## [What is required]
Please copy, exactly and with no pictures, only the lines from the one containing "Task: Click the Edit Database button" through the last line of the records.

....................

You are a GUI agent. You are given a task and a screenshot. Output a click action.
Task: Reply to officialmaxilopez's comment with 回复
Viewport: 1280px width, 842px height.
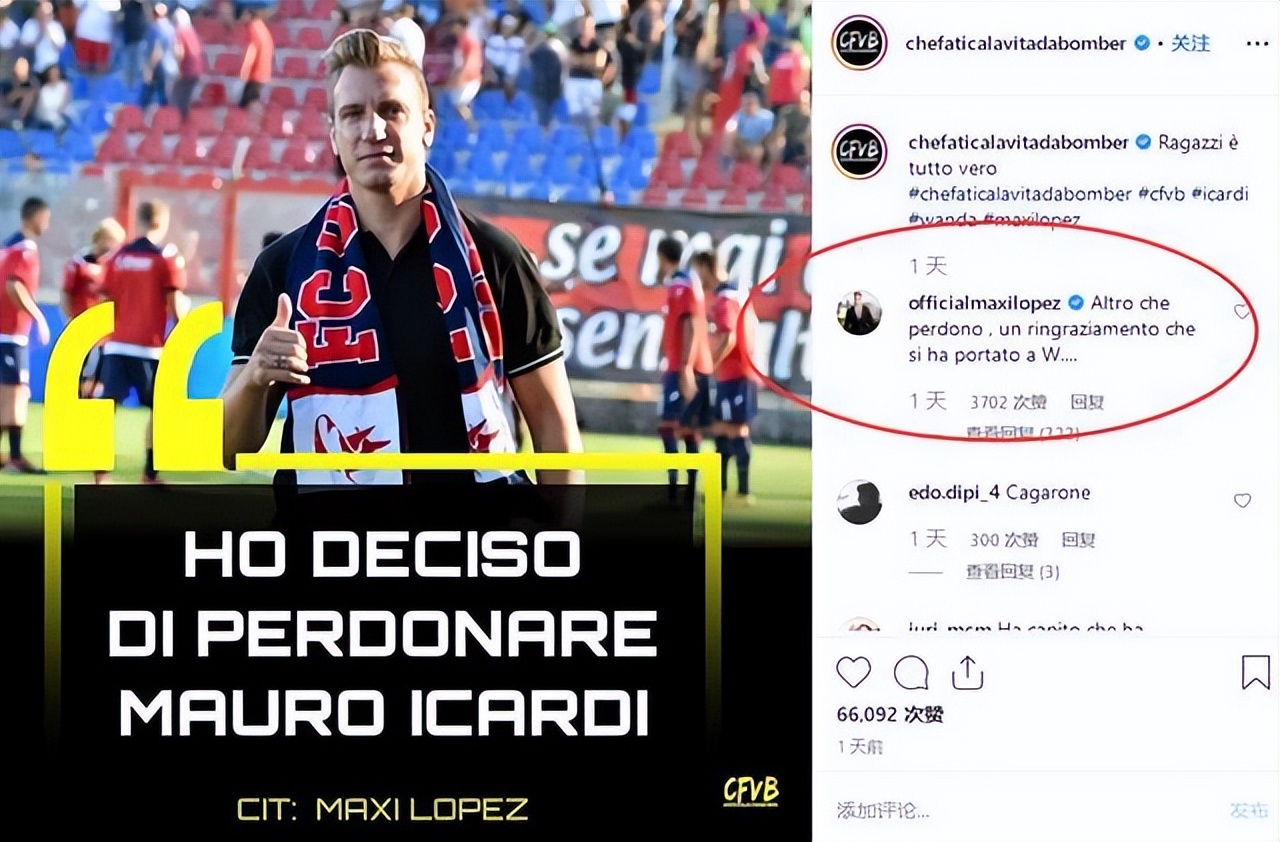(1087, 402)
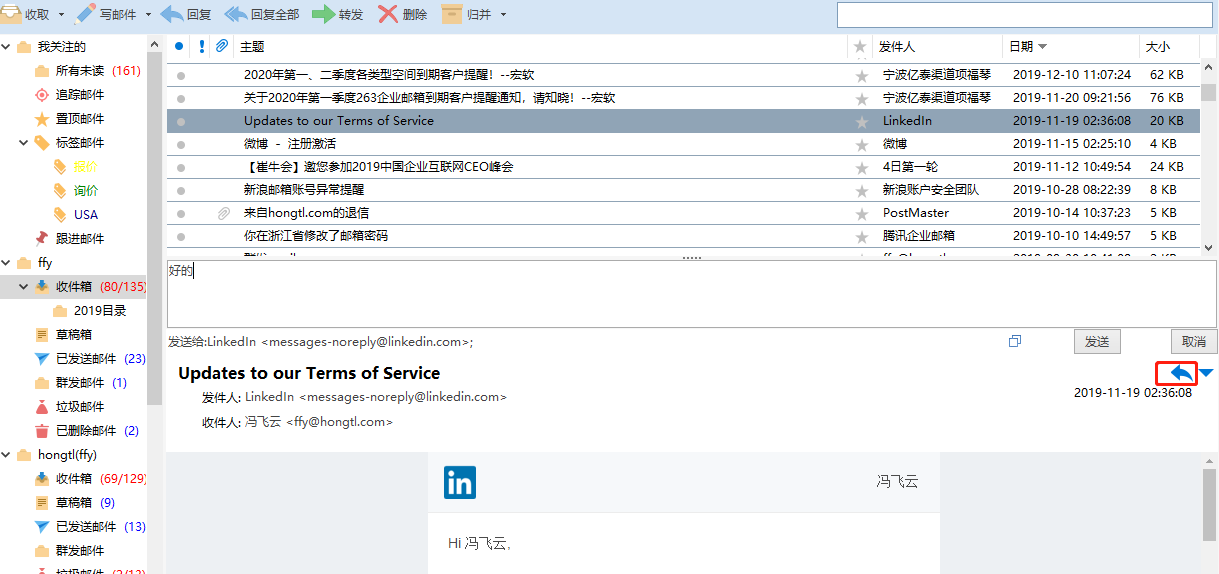Click the Reply All toolbar icon

[x=236, y=14]
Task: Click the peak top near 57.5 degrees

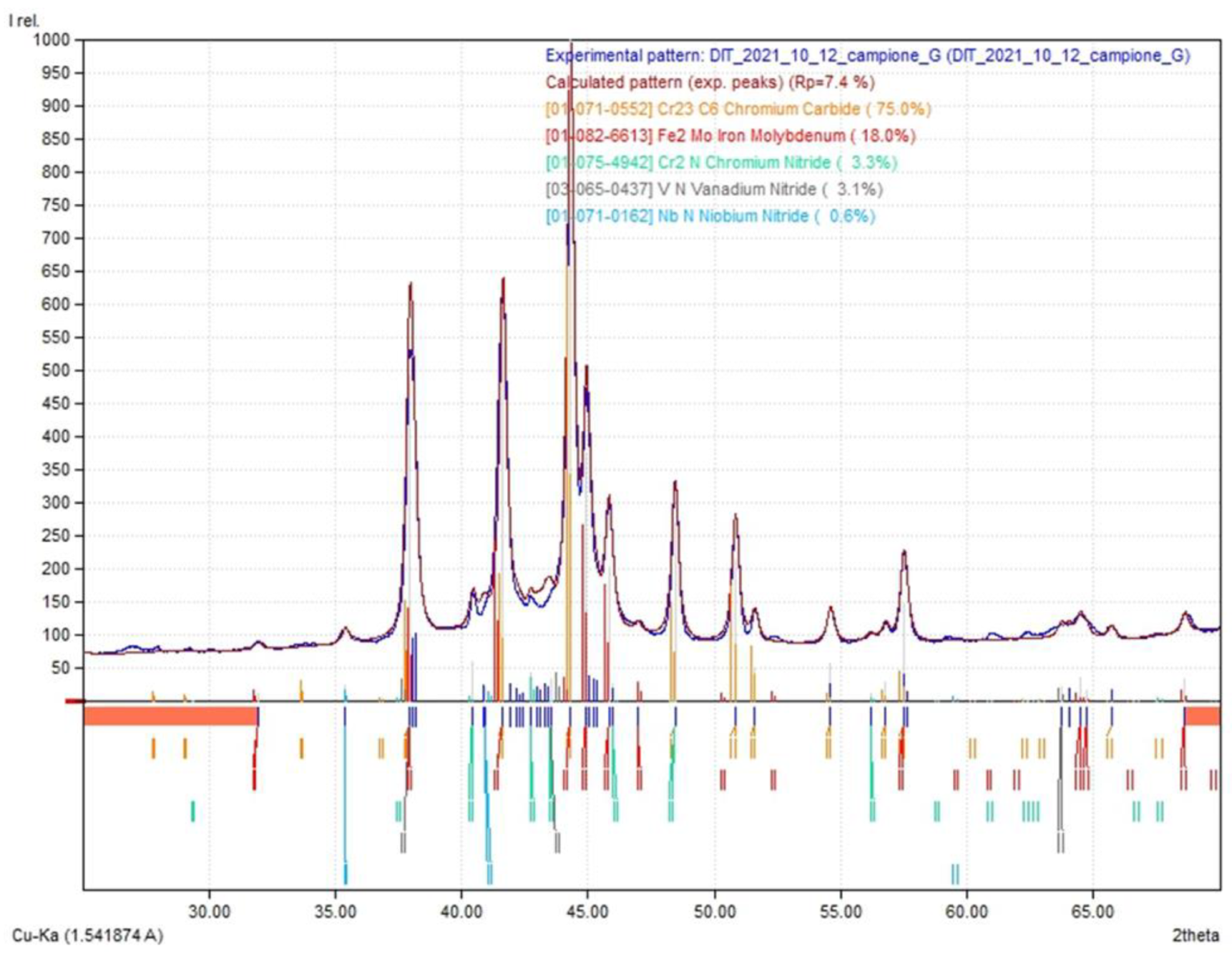Action: pos(904,552)
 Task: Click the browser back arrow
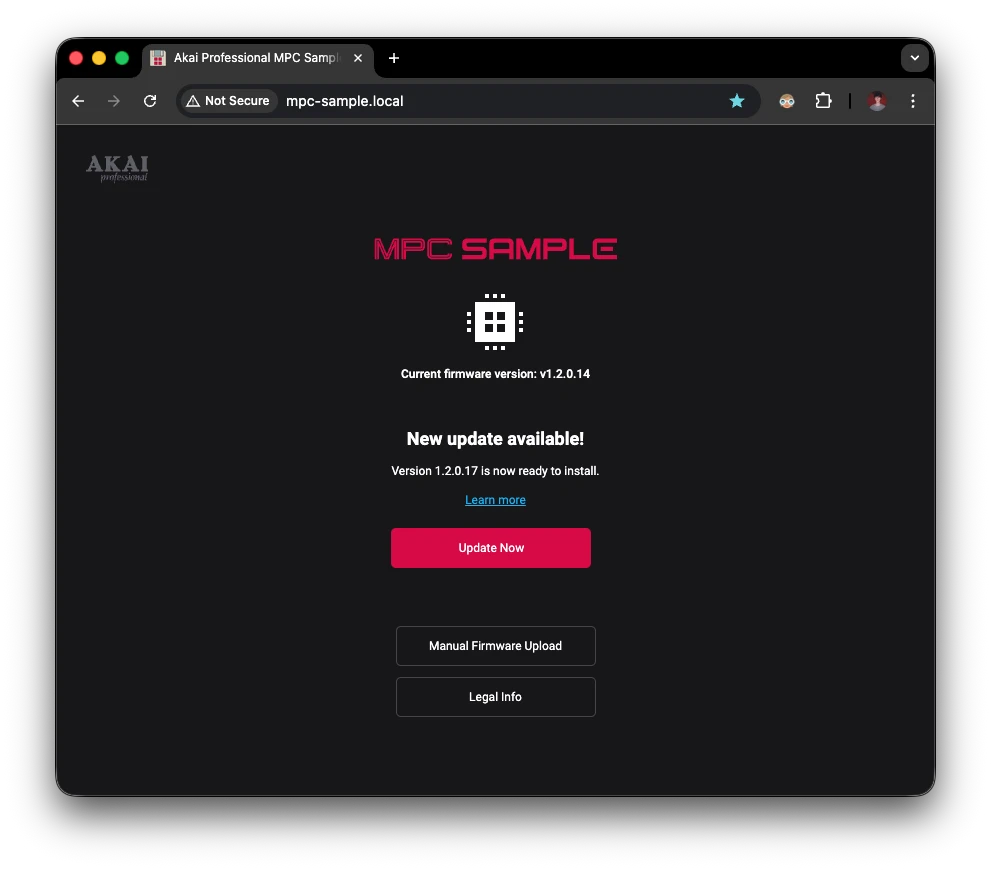(x=78, y=101)
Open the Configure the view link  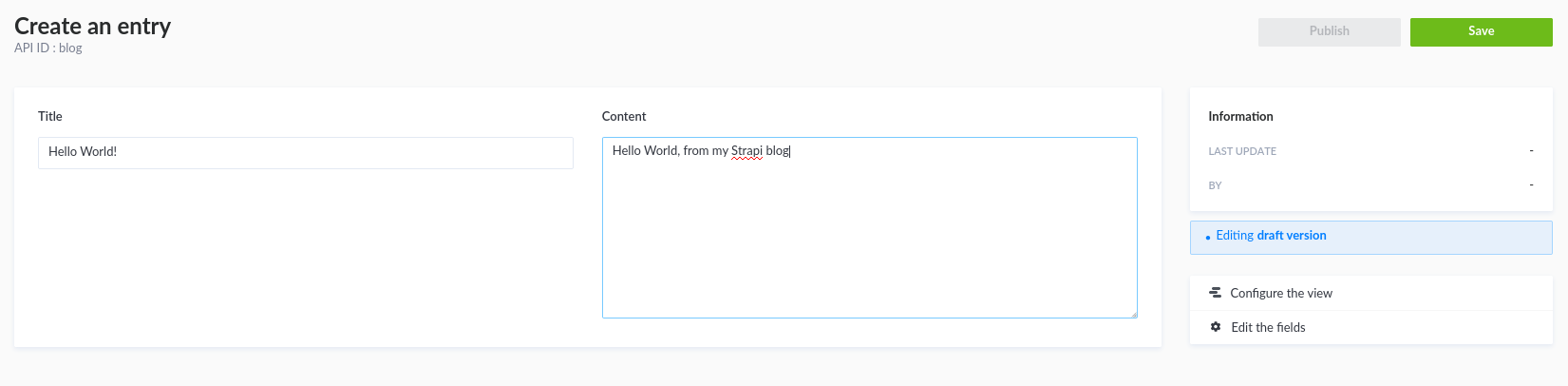1280,293
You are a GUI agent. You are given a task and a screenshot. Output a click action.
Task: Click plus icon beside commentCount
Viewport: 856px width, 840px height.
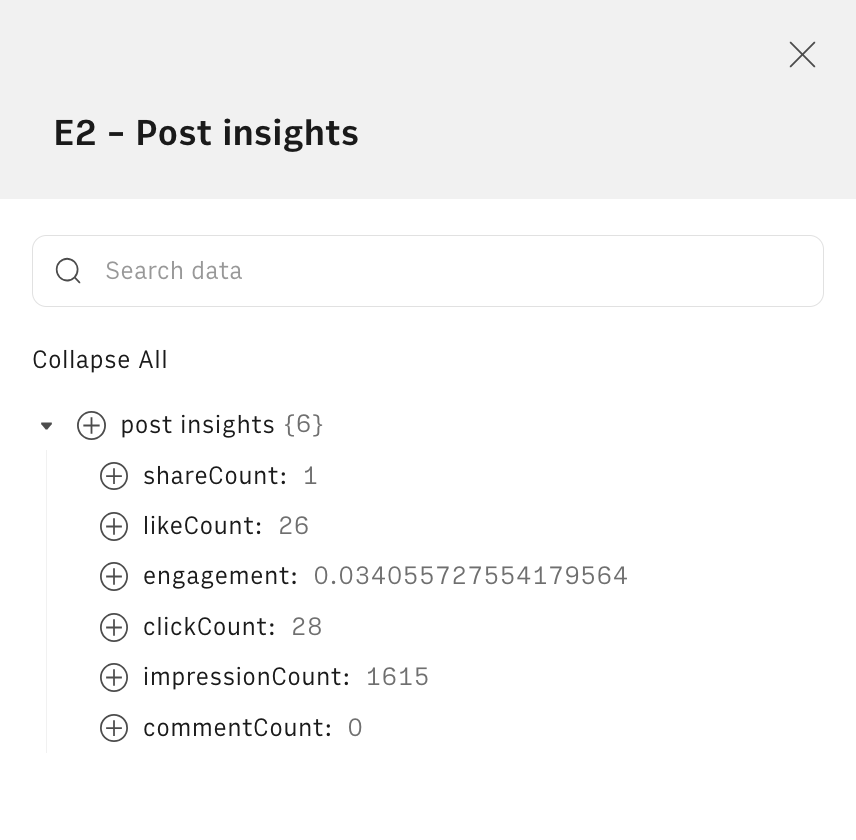coord(114,728)
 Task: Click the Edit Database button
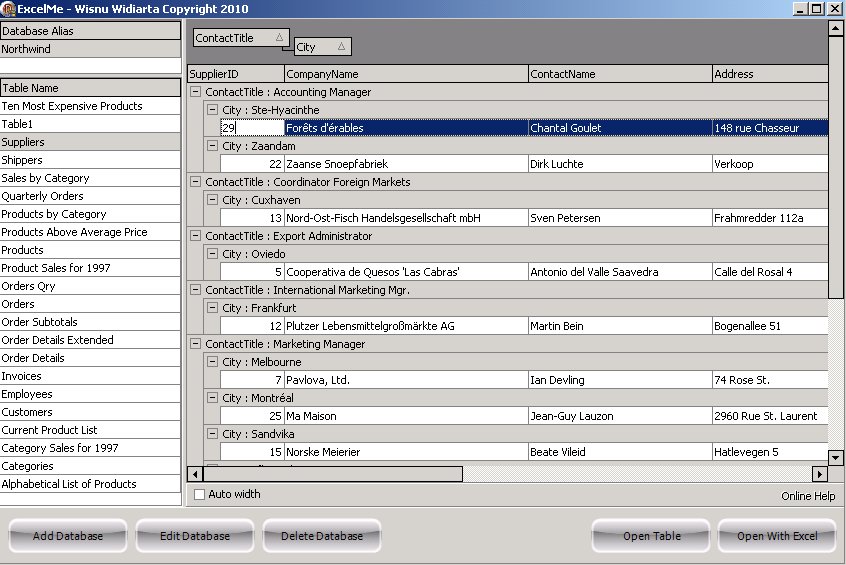(x=195, y=536)
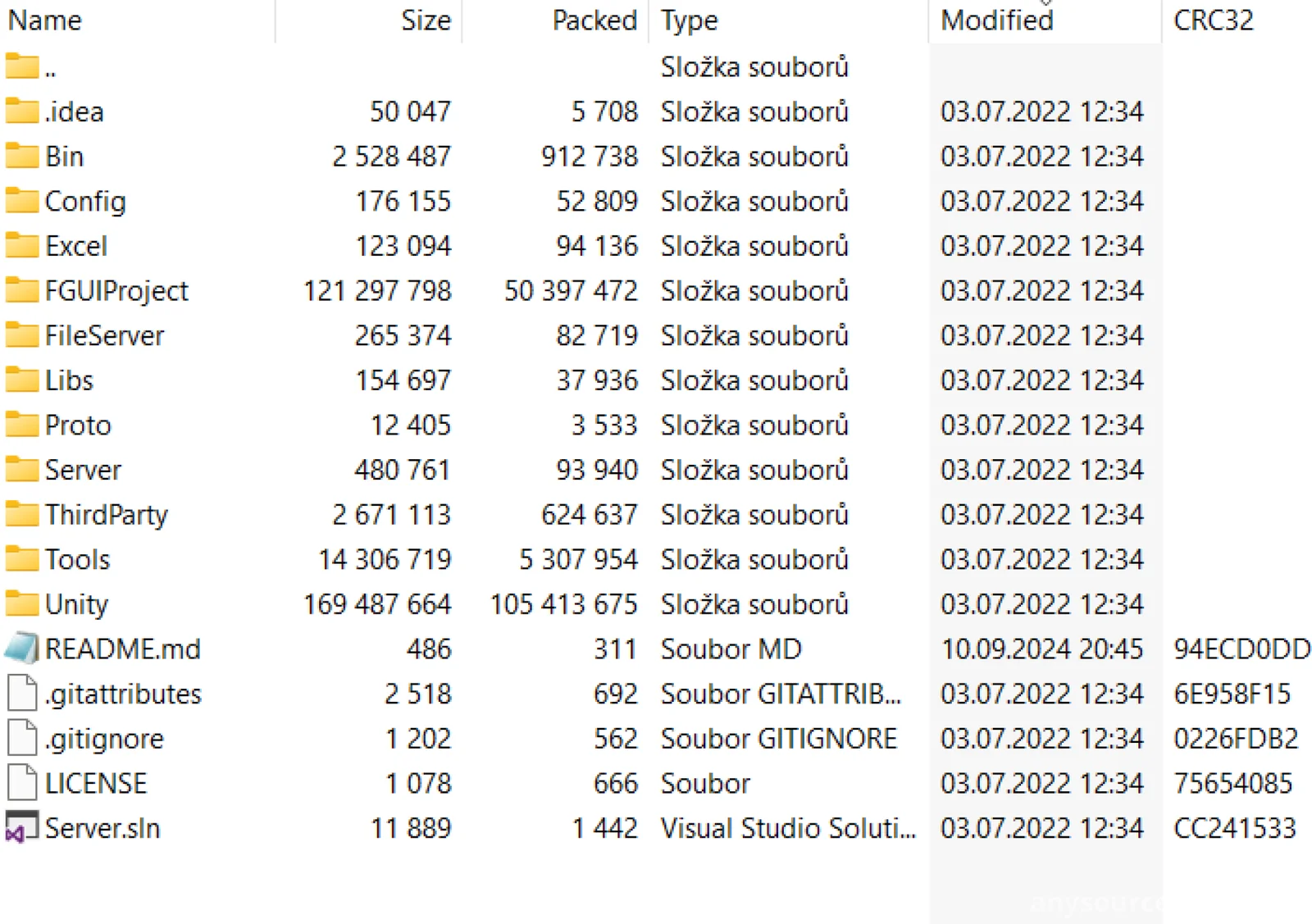Sort by the CRC32 column header
Screen dimensions: 1312x924
coord(1214,20)
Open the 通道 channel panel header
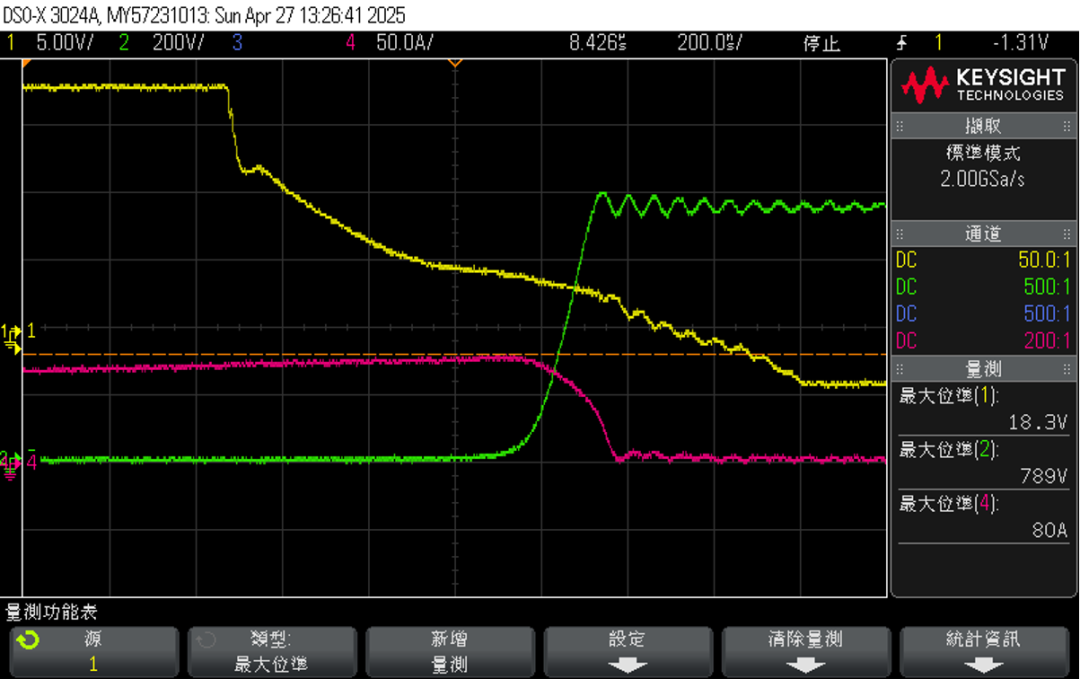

....................

## [Solution]
 Task: Click the Edit Database button
(x=195, y=536)
Sort by the CRC32 column header
Screen dimensions: 1312x924
coord(1214,20)
Open the 通道 channel panel header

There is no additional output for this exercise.